Second, we must stop excluding the very populations most at risk. Evidence from adult cohorts suggests that polysubstance use can follow distinct trajectories over time (Steinhoff et al., Reference Steinhoff, Bechtiger, Ribeaud, Eisner, Quednow and Shanahan2022). However, adolescent substance use patterns may differ due to developmental processes, peer contexts, and psychosocial strategies (O’Dowd et al., Reference O’Dowd, Fleury, Power, Dooley, Quinn, Petropoulos and Cannon2025). Adolescents who use multiple substances should not be omitted from studies simply because they complicate analyses. Instead, we need to develop tools, both quantitative and qualitative, that can capture the heterogeneity of their use patterns. For example, epidemiological surveys should routinely record whether substances were used simultaneously or concurrently, while including nicotine and cannabis. Furthermore, this includes investing in preclinical models that reflect polysubstance conditions and designing longitudinal studies that follow trajectories of use over time.
Third, cannabis must be foregrounded, not backgrounded.

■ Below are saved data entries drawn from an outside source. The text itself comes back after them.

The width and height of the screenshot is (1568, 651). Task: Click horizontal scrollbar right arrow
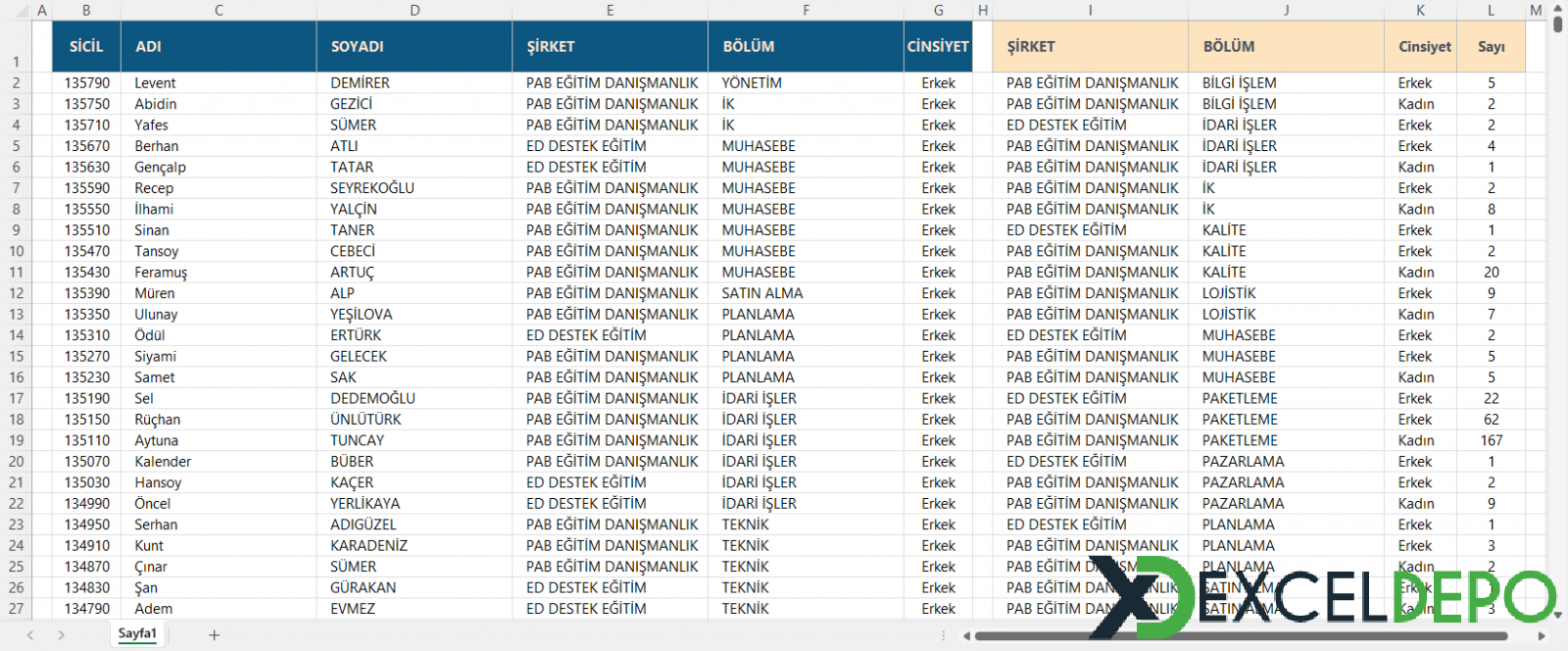(x=1541, y=635)
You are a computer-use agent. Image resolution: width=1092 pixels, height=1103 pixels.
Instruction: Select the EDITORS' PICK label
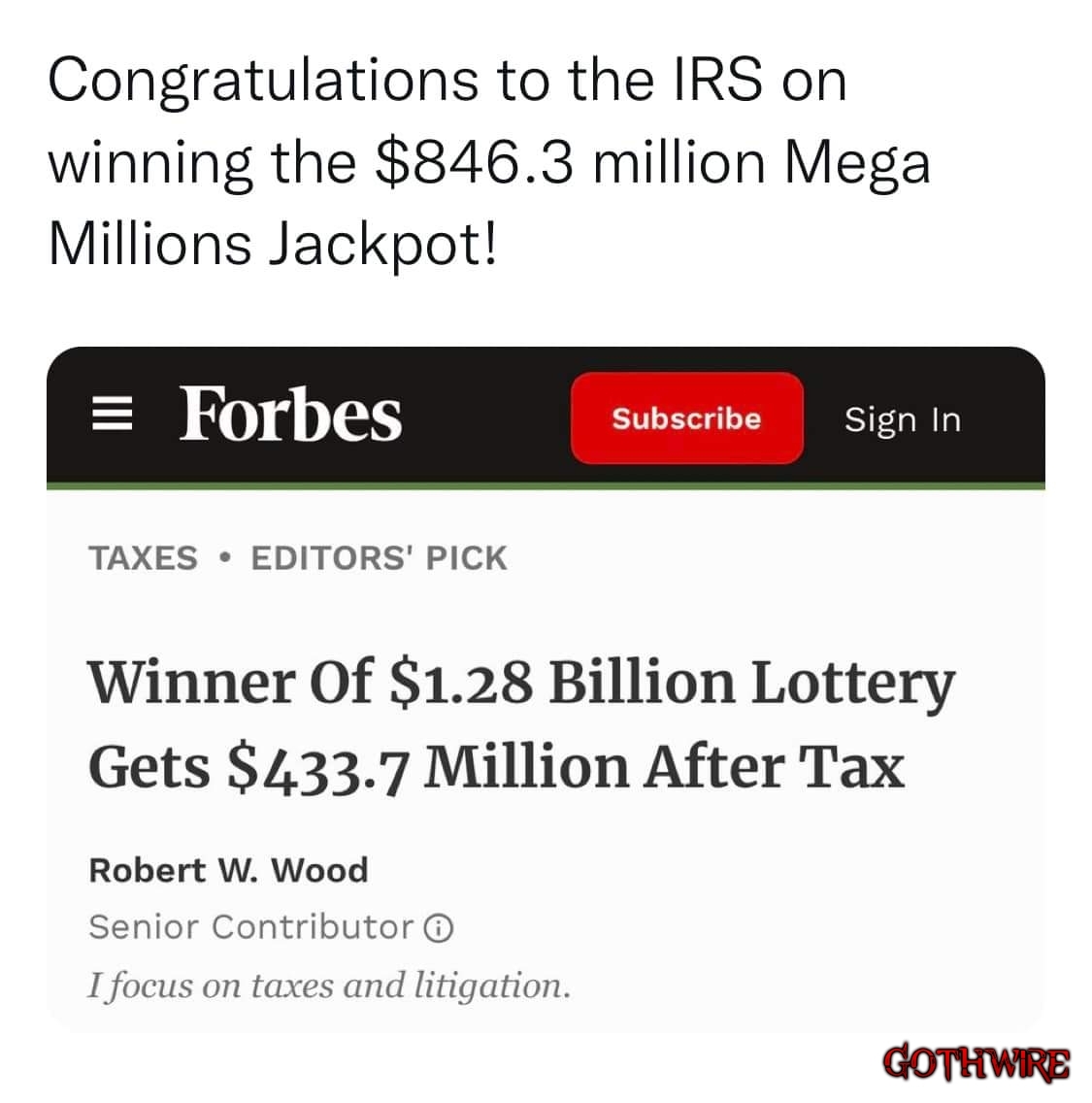(379, 558)
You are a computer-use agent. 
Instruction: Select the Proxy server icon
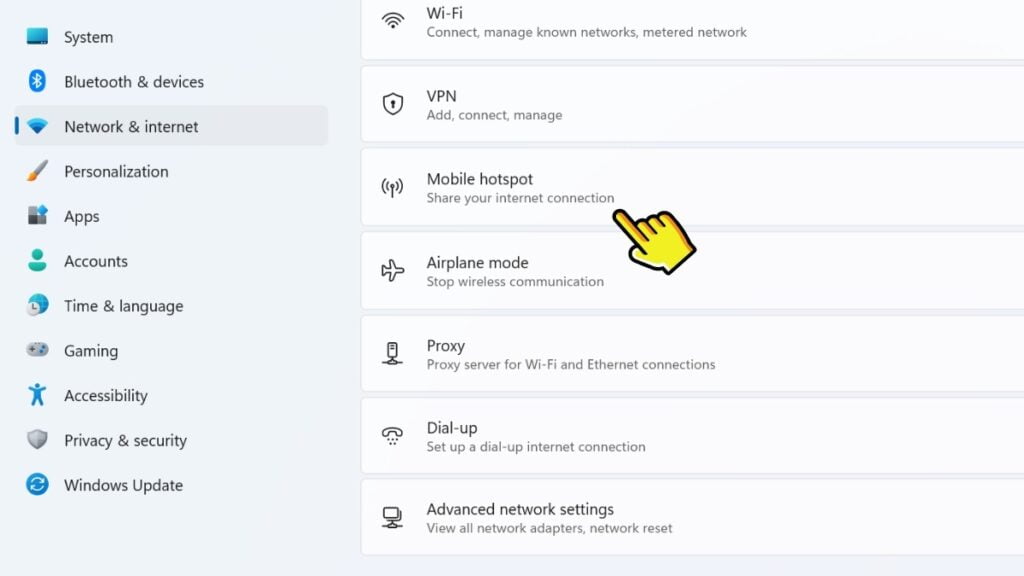tap(391, 354)
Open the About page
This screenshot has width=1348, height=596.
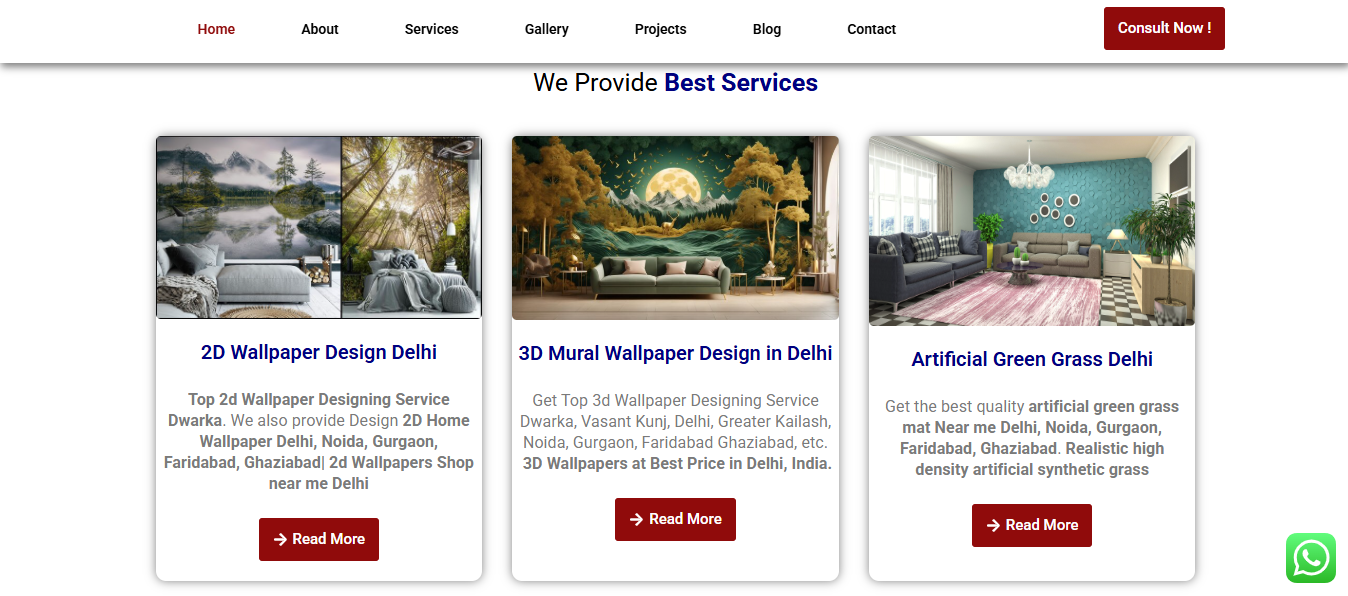click(320, 29)
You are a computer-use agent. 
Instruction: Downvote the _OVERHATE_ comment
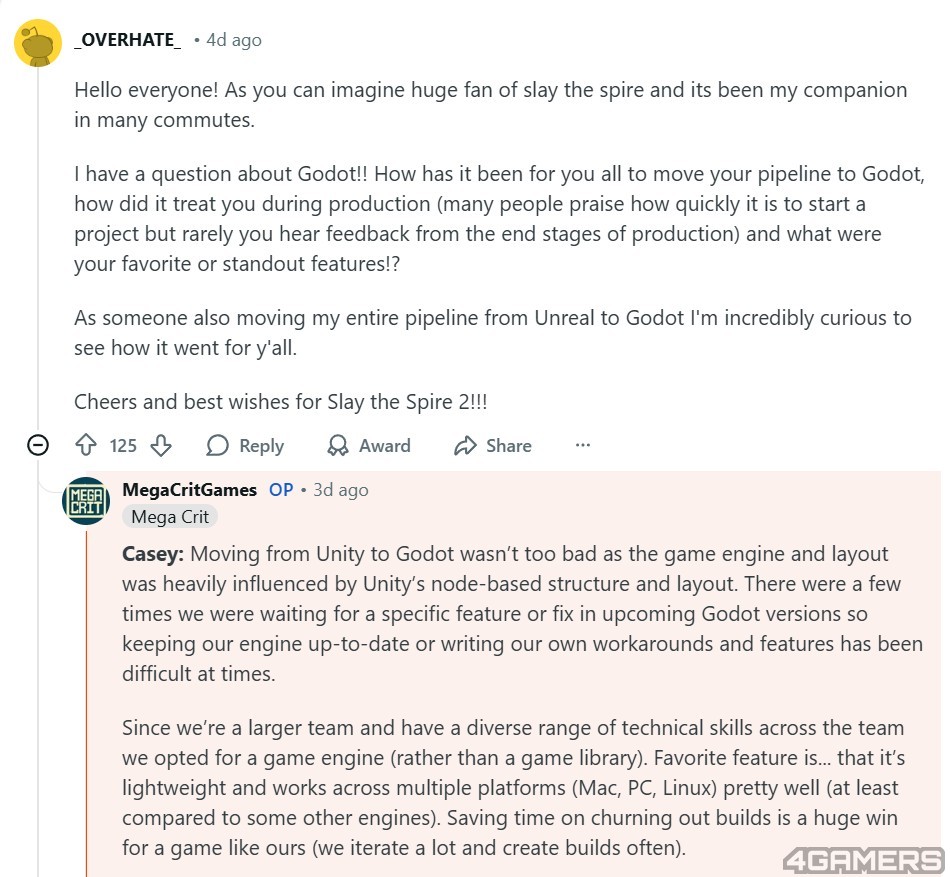(160, 446)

As its legal and social status changes, so too will its role in polysubstance patterns. Researchers should avoid the trap of treating cannabis as a ‘neutral’ comparator or as somehow less important than opioids or stimulants. Its use, especially when initiated in adolescence, is independently associated with harms, and when co-used with other substances, those harms only multiply (Fleury et al., Reference Fleury, Dooley, Staines, Hoey, Healy, Gillan, O’Higgins, O’Dowd, Smyth and Cannon2026; Hurd, Reference Hurd2025). Clinicians should consider overlap in substance use and question simultaneously or concurrently engagement experiences during intake.
Finally, we need to rethink our metrics of harm. While overdose remains a critical endpoint, it is not the only one. Academic decline, social disconnection, criminalization, and mental health deterioration are all part of the polysubstance use landscape (Brennan et al., Reference Brennan, Corrigan, Mongan, Doyle, Galvin, Nixon, Zgaga, Smyth, Ivers and McCarthy2024, Reference Brennan, Mongan, Doyle, Millar, Cavallaro, Zgaga, Smyth, Nixon, Ivers, Galvin, Walsh, McCrory and McCarthy2025; Power et al., Reference Power, Sabherwal, Healy, O’Neill, Cotter and Cannon2021). These outcomes are particularly salient in adolescence, where patterns established early can shape entire adult lives. Without these changes, research risks continuing to misclassify real-world patterns of use, clinical assessments may miss important features of adolescent substance use, and prevention efforts may poorly match the behaviors they are intended to address.
It is time to embrace the full picture: complex, contextual, and often contradictory. Polysubstance use is not the exception; it is the norm among people who engage in substance use. Our research, policy, and clinical care must evolve accordingly.